Many years ago I was experienced and occasionally substituted for a symphony bass trombonist.

When learning, I remember a major breakthrough in sound came when starting with a smaller mouthpiece (e.g. 6 1/2 AL), becoming proficient, and then opening up the embouchure with a 2 or 3G and ultimately ended at with 1.5 to 1G with a big round sound.

Should I do that again or just start with the 1.5 or 1G?

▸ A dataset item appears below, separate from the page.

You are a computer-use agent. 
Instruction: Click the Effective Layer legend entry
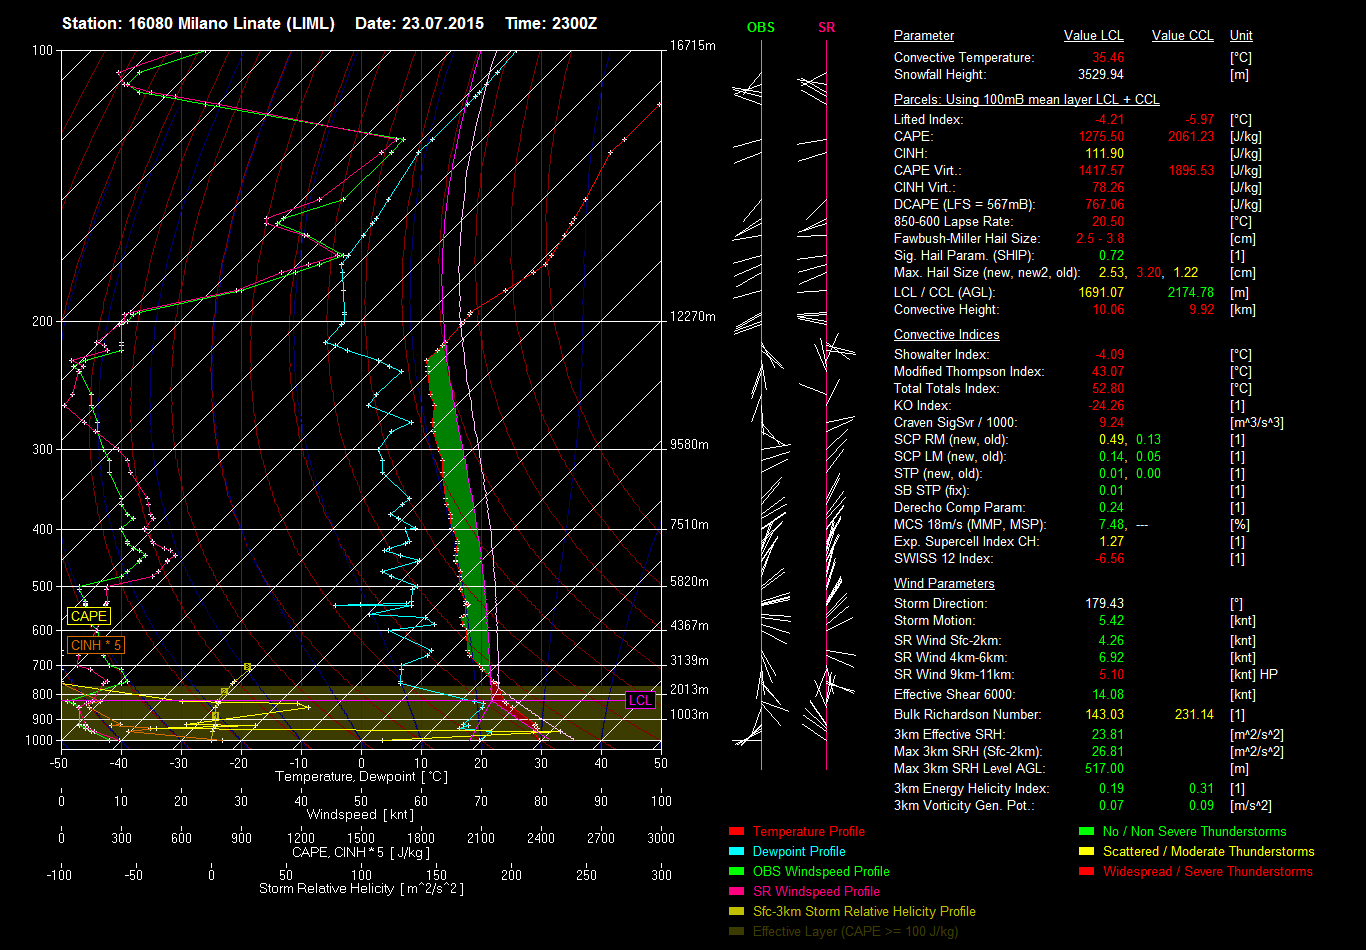click(x=855, y=931)
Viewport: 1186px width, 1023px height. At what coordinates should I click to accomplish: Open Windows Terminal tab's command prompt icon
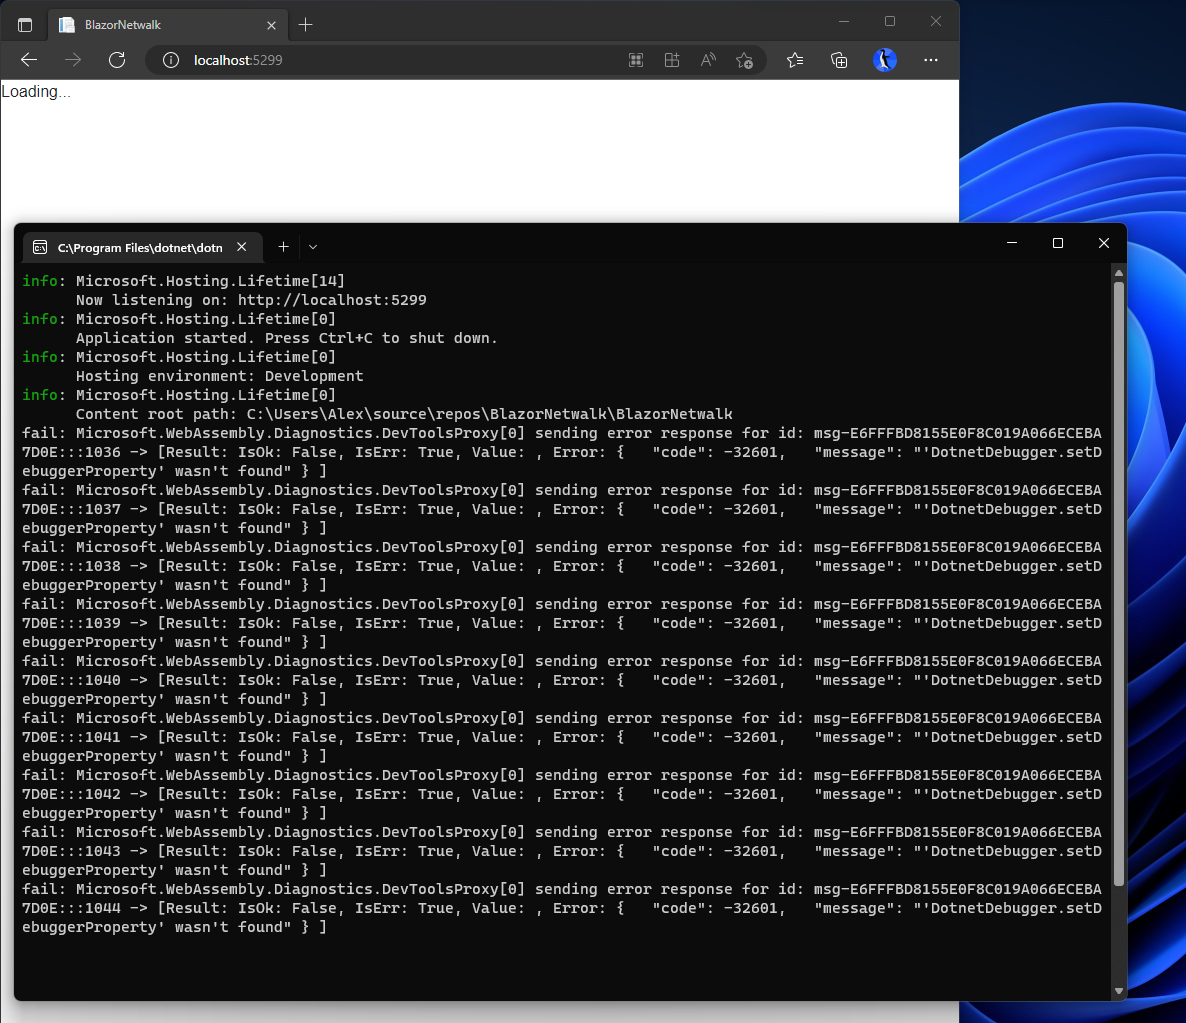39,246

  • Why not just grab a couple mouthpieces and try them out? If you don't still own your old stuff, go to a decent music shop and play before you buy. Commented May 24, 2019 at 11:18
  • 2
    Actually... that makes perfect sense. Silly me putting the cart before the horse, assuming the worst, and imagining there would be some protocols. Thanks for the suggestions. Really.
    – JerryG
    Commented May 25, 2019 at 14:19

1 Answer 1


The common wisdom I got from the brass faculty at my university was:

You won't be able to make an informed choice on a mouthpiece until you're skilled enough that you can tell whether it's the mouthpiece making the difference.

In other words, a mouthpiece might make a 5% difference to your playing (within reason—we're excluding very unusual mouthpieces here). So until you're skilled enough that 5% is going to make a real difference to your experience, you won't know whether it was the mouthpiece that made the difference, or any of the posture, embouchure, technique, etc. changes that you inevitably make while learning.

I would suggest going with the most middle-of-the-road mouthpiece you can find—just ask someone at a music store, or give a quick phone call to a local player or teacher!